Instrução dada:
Retome o texto sobre a Faixa de Gaza e continue-o a partir da última frase apresentada.

Trecho da página:

════

Cinco formas de salvar a Faixa de Gaza
WILLIAM SALETAN
Slate
Cidade de GAZA sob ataque israelense |
Após
duas semanas de protestos e denúncias, já é hora de reconhecer que A indignação
não dará um fim à guerra em Gaza. A
maneira mais plausível de interromper esse ciclo de violência é com uma
desmilitarização internacionalmente supervisionada. Em meio a tanta morte e
destruição, isto pode parecer uma proposta absolutamente desesperada. No
entanto, a verdade é que muitas das ferramentas necessárias para isso já
existem. Eis uma análise do problema e como resolvê-lo.
1. Os habitantes de Gaza não têm um governo
para protegê-los.

════

Seção de dados:
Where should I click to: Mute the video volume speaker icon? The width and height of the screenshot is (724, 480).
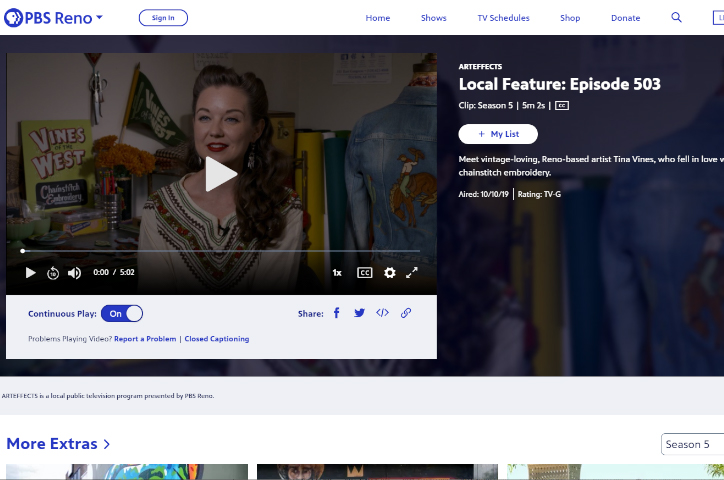pyautogui.click(x=74, y=273)
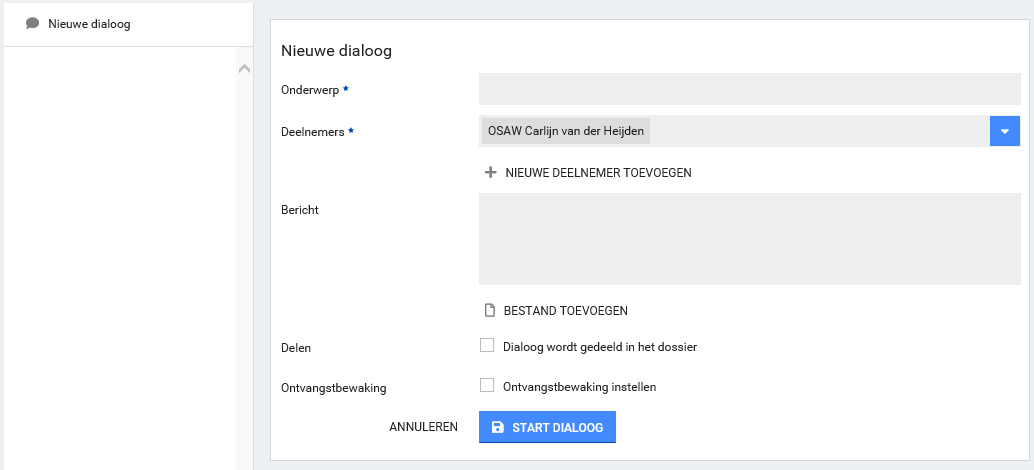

════

Resposta:
Todo
dia, mais civis morrem em Gaza. Israel, o país que os está matando, concordou
com as propostas de cessar-fogo. Contudo, o Hamas, que controla Gaza (embora
muitos de seus líderes políticos nem sequer vivam ali), rejeita essas propostas
e continua a disparar foguetes sobre Israel. Pode-se argumentar que os foguetes
justificam os ataques de Israel ou que eles servem meramente de pretexto. Seja
como for, eles resultam em novas mortes de habitantes de Gaza.
A única
maneira de compreender o comportamento do Hamas
é reconhecer que seu objetivo não é
parar a matança, mas explorá-la. Isso explica por que o Hamas encorajou os
moradores locais a se postarem no alto de prédios visados e ordenou que
permanecessem em áreas onde Israel havia emitido advertências antes da invasão.
Explica também por que o Hamas insiste que Israel faça concessões em troca de
um cessar-fogo. O Hamas acha que o
cessar-fogo é um favor para Israel. Dado o desequilíbrio flagrante das
baixas, essa é uma declaração muito clara de que, para o Hamas, as mortes dos moradores de Gaza devem incomodar mais
Israel do que ao Hamas.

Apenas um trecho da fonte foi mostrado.